Stored records:
*** Block opens ***
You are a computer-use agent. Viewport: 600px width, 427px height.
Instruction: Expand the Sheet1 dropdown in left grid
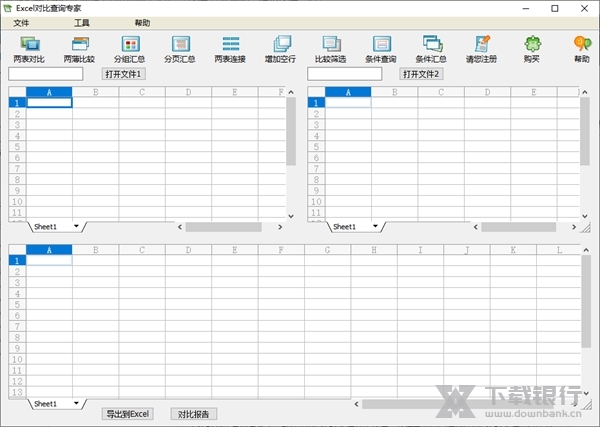pyautogui.click(x=76, y=227)
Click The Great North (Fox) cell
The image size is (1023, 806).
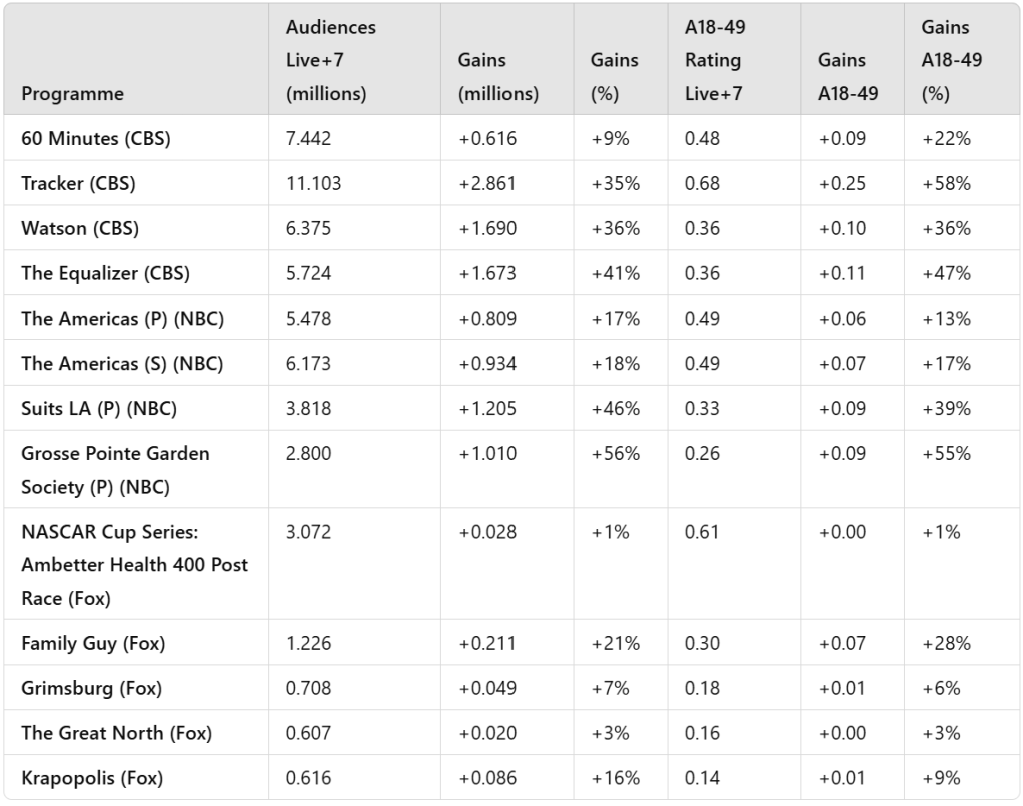(116, 733)
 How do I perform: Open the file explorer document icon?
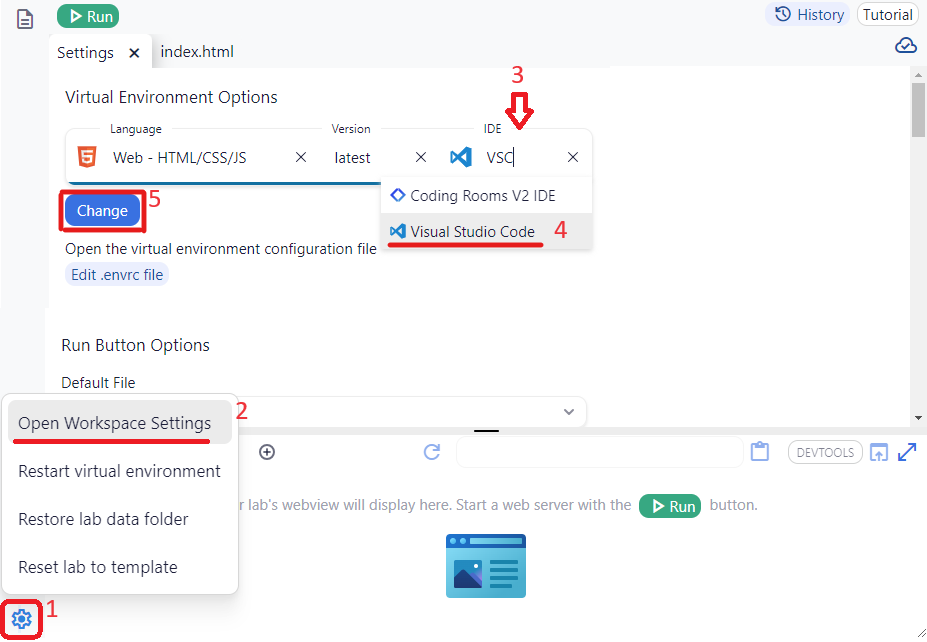(x=24, y=18)
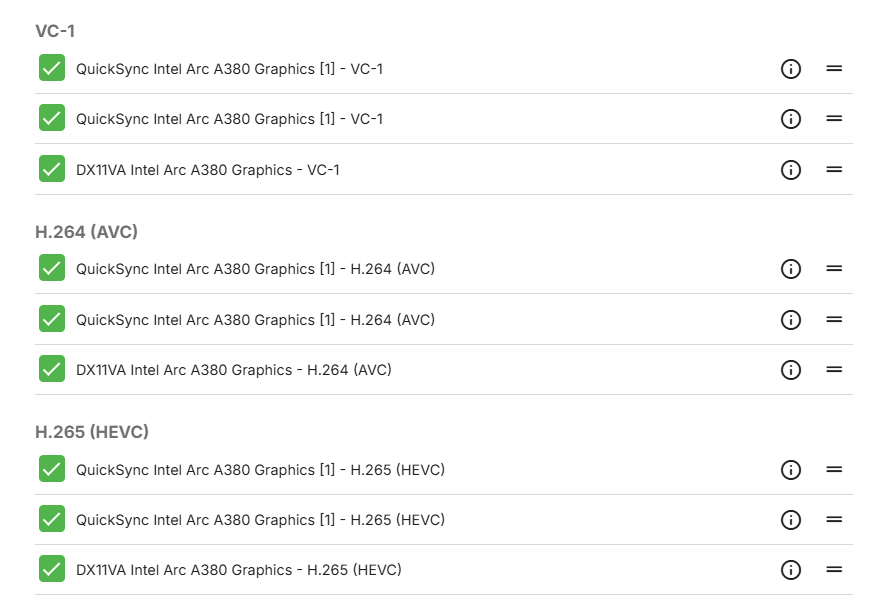
Task: Select the first QuickSync VC-1 decoder label
Action: click(x=229, y=69)
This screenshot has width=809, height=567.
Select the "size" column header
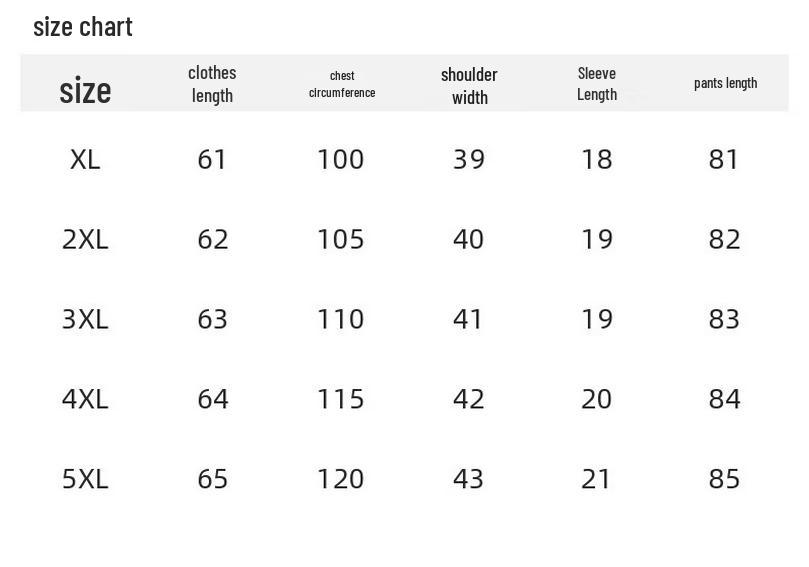pyautogui.click(x=85, y=90)
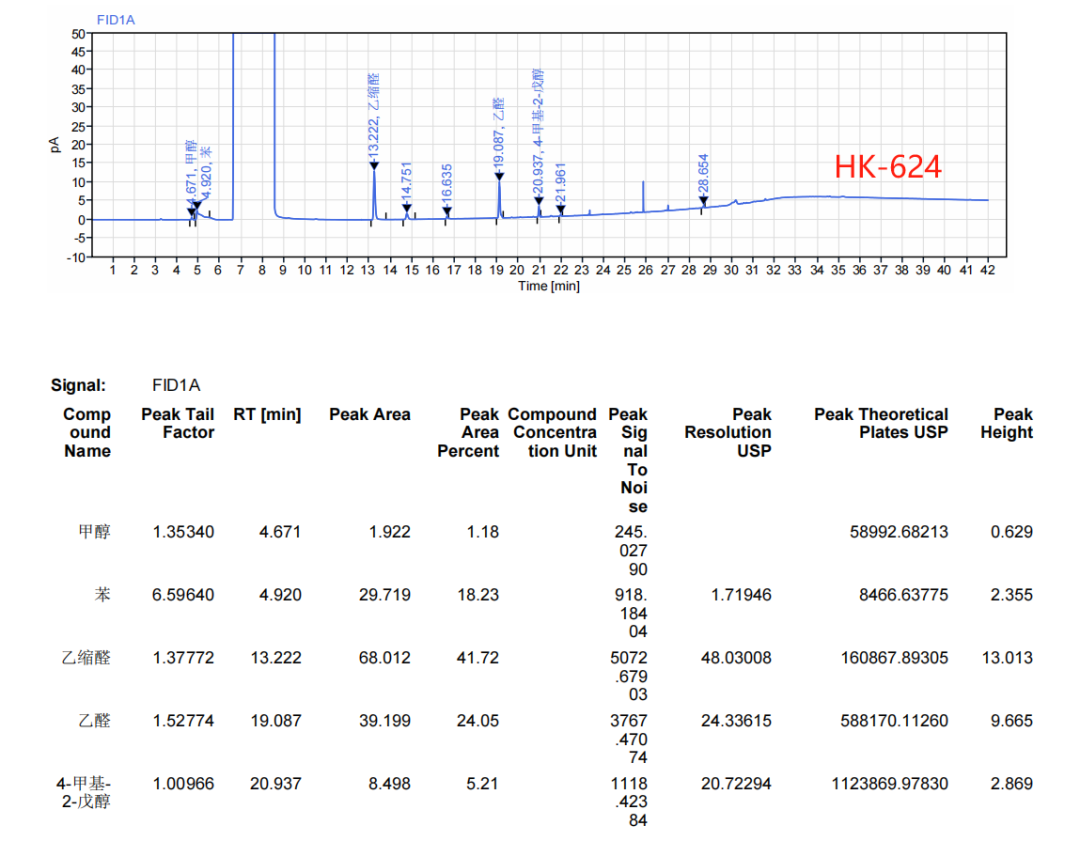Click the FID1A title above the chromatogram
1080x841 pixels.
[x=117, y=19]
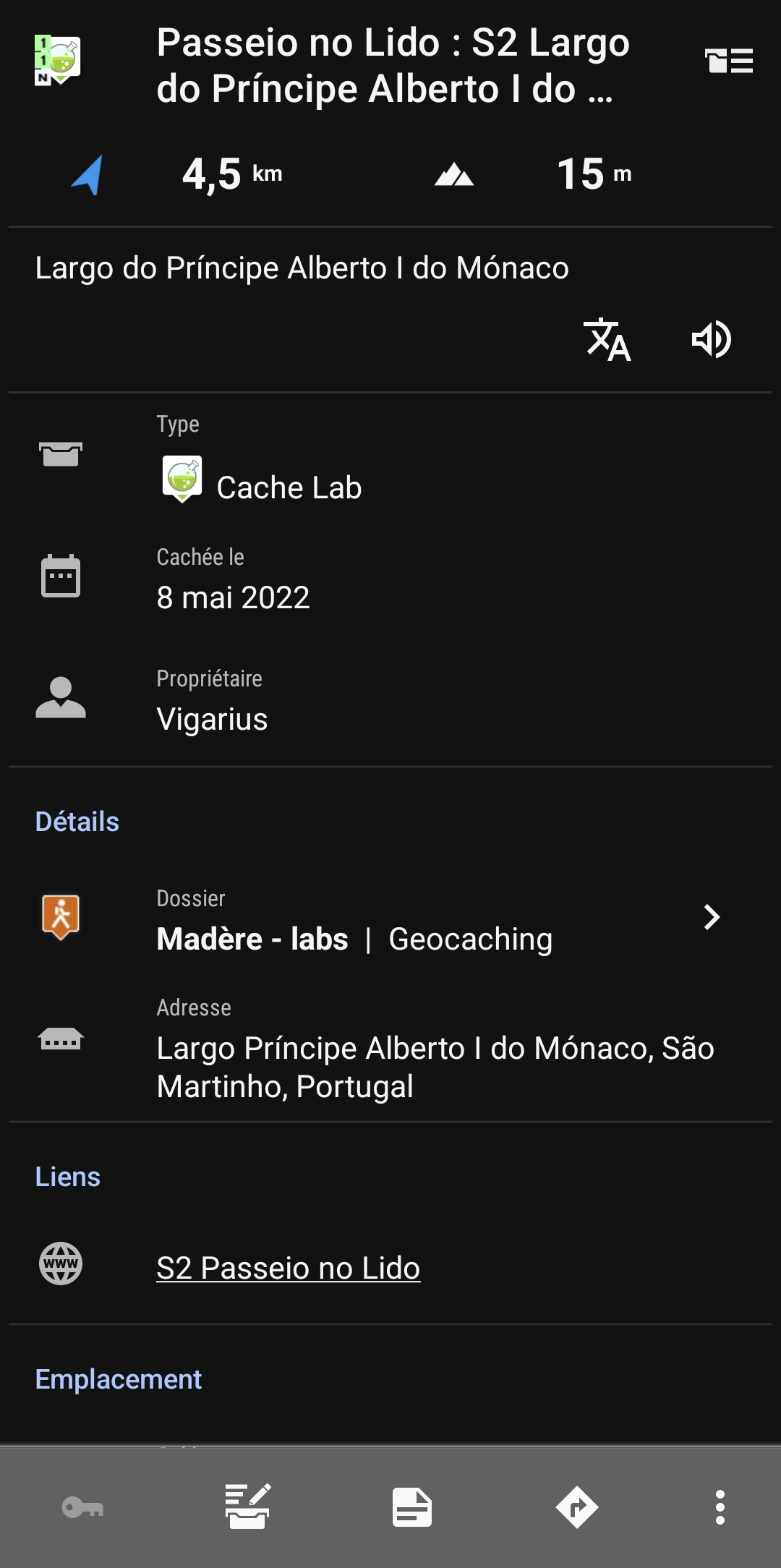This screenshot has height=1568, width=781.
Task: Tap the translate description icon
Action: pos(607,339)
*** Block closes ***
#### Action item:
What the answer needs is every line from the one containing "This screenshot has width=809, height=567." through the final line of the data above, copied exactly, without pictures.

#### Answer to this task:
This screenshot has width=809, height=567.
Select the "size" column header
pyautogui.click(x=85, y=90)
Click the FID1A title above the chromatogram
1080x841 pixels.
[x=117, y=19]
This screenshot has height=1568, width=781.
Task: Tap the translate description icon
Action: pos(607,339)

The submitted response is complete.